WORK TASK:
Look through the data below for the string "column", and copy every line where it turns up.

#### EXERCISE DATA

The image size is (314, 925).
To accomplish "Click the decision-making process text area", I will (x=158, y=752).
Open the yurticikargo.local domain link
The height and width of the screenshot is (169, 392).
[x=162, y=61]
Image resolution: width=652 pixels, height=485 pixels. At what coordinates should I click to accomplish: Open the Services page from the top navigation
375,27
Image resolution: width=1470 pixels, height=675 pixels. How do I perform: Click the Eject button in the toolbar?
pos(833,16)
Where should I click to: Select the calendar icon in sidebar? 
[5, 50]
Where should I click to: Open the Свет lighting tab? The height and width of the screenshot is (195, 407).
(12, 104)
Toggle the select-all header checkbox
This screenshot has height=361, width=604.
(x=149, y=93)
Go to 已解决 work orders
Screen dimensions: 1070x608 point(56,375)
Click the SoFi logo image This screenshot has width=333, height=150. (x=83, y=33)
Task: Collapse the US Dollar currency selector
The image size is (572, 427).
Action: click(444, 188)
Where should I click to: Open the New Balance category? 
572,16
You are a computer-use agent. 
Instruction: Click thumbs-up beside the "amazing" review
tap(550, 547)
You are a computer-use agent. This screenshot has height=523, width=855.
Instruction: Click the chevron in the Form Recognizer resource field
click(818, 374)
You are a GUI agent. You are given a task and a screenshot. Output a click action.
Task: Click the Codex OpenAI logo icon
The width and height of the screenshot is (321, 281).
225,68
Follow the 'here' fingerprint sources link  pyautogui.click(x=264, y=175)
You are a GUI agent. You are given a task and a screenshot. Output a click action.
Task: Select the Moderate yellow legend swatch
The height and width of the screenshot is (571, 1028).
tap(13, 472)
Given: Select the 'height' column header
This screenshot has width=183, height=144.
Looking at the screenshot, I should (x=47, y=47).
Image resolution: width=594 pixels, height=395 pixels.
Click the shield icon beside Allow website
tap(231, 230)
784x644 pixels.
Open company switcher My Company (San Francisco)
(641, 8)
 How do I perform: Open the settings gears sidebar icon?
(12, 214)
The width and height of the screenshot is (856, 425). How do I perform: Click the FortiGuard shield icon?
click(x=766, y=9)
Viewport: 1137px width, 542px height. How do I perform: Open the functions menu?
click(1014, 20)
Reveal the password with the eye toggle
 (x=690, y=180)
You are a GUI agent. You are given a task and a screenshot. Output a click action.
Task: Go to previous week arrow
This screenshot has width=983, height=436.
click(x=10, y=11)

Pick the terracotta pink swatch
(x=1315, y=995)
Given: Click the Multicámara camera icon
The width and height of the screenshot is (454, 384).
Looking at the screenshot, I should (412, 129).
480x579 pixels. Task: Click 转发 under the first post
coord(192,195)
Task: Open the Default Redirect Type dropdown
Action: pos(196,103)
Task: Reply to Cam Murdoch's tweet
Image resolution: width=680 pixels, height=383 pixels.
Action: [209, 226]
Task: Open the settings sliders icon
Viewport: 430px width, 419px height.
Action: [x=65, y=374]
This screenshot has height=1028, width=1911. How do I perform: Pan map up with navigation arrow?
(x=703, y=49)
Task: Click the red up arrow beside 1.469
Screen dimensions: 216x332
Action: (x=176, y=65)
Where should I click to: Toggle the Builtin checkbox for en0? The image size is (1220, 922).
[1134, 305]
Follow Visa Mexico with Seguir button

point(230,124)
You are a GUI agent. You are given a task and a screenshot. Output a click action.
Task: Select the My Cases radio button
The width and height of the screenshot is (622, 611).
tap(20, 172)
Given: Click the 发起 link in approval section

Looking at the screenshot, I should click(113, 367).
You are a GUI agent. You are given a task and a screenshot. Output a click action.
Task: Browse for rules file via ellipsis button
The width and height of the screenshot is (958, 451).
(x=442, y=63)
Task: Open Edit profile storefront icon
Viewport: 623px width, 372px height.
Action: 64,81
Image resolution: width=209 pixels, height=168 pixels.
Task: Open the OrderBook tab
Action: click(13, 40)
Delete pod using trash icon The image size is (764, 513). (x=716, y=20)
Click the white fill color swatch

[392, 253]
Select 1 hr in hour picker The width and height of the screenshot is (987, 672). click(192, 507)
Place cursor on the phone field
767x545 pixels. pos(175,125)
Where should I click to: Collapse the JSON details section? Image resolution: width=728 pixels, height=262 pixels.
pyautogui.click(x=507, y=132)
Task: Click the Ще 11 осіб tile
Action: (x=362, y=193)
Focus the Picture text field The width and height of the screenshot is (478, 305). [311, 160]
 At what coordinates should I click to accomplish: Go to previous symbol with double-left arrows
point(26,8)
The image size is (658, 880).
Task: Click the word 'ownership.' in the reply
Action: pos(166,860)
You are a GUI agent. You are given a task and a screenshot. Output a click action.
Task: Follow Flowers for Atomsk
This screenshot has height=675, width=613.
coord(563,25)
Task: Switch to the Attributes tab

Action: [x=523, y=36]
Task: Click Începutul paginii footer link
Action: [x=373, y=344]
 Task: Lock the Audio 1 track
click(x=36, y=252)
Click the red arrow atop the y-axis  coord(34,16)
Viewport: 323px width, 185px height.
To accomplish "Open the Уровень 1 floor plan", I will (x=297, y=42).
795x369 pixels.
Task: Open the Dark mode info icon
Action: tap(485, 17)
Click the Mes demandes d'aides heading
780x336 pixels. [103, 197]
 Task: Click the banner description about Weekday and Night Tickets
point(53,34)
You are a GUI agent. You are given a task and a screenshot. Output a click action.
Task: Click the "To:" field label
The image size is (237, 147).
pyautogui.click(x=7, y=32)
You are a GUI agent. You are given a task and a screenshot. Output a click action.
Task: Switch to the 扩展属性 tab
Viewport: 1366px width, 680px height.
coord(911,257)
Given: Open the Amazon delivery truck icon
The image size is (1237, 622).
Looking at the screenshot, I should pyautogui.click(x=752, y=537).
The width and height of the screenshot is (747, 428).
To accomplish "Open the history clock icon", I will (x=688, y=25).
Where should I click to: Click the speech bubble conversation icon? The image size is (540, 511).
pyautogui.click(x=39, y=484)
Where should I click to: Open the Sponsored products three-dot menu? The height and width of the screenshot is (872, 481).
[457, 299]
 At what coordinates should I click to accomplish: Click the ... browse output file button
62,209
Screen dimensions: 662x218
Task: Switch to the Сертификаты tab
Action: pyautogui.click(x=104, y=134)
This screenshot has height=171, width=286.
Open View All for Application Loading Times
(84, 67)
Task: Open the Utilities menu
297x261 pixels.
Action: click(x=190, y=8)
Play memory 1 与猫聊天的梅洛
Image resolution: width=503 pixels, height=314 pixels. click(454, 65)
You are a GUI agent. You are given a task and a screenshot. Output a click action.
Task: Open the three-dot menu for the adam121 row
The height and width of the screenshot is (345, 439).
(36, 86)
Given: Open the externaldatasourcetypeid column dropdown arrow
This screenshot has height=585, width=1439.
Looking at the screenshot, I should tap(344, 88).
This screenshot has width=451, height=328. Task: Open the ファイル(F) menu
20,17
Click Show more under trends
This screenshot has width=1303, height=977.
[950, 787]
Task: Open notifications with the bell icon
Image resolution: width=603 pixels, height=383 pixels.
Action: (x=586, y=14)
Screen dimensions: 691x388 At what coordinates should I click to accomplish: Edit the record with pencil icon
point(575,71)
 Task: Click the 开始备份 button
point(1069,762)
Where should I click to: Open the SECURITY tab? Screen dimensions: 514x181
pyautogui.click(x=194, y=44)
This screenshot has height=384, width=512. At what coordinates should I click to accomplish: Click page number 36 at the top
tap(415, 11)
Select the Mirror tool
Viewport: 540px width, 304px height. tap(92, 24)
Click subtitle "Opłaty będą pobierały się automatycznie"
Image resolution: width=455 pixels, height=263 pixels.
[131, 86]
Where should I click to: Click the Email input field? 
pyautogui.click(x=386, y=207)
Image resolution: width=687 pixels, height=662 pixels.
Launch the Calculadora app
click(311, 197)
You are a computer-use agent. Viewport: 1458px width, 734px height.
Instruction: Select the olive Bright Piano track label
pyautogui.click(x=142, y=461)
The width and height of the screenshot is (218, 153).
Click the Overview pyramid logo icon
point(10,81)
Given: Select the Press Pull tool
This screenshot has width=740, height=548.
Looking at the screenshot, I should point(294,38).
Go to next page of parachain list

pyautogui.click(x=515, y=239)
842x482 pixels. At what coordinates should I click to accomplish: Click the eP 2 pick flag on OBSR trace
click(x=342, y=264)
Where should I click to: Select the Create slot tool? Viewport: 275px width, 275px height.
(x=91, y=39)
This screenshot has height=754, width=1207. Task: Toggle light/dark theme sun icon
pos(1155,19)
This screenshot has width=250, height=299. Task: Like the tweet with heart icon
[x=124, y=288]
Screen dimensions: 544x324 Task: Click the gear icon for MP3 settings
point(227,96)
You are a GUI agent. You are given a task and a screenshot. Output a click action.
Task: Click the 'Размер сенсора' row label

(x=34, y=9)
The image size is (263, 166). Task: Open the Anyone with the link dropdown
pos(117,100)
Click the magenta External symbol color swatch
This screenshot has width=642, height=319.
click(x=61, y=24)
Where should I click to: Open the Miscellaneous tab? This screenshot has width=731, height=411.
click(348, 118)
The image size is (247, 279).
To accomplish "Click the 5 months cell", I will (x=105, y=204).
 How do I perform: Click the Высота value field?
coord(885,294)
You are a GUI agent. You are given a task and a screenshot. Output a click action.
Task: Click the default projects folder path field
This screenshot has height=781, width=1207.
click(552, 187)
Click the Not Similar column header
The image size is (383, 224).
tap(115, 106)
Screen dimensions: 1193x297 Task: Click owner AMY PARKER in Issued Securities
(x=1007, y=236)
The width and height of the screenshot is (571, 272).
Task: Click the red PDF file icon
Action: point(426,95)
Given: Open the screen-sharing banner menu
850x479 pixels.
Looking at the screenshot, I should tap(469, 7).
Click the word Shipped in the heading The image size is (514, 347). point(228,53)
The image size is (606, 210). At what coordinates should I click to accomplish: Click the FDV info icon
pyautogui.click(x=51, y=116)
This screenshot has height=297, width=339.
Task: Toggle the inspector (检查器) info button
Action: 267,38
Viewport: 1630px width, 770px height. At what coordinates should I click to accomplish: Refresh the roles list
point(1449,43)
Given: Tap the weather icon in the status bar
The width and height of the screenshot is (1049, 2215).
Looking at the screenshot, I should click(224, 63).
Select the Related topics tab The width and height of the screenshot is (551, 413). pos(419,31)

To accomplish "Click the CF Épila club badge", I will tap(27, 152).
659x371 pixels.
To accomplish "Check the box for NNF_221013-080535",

########

ANSWER SECTION:
Given: Select the 'height' column header
Given: Open the externaldatasourcetypeid column dropdown arrow
Click the Not Similar column header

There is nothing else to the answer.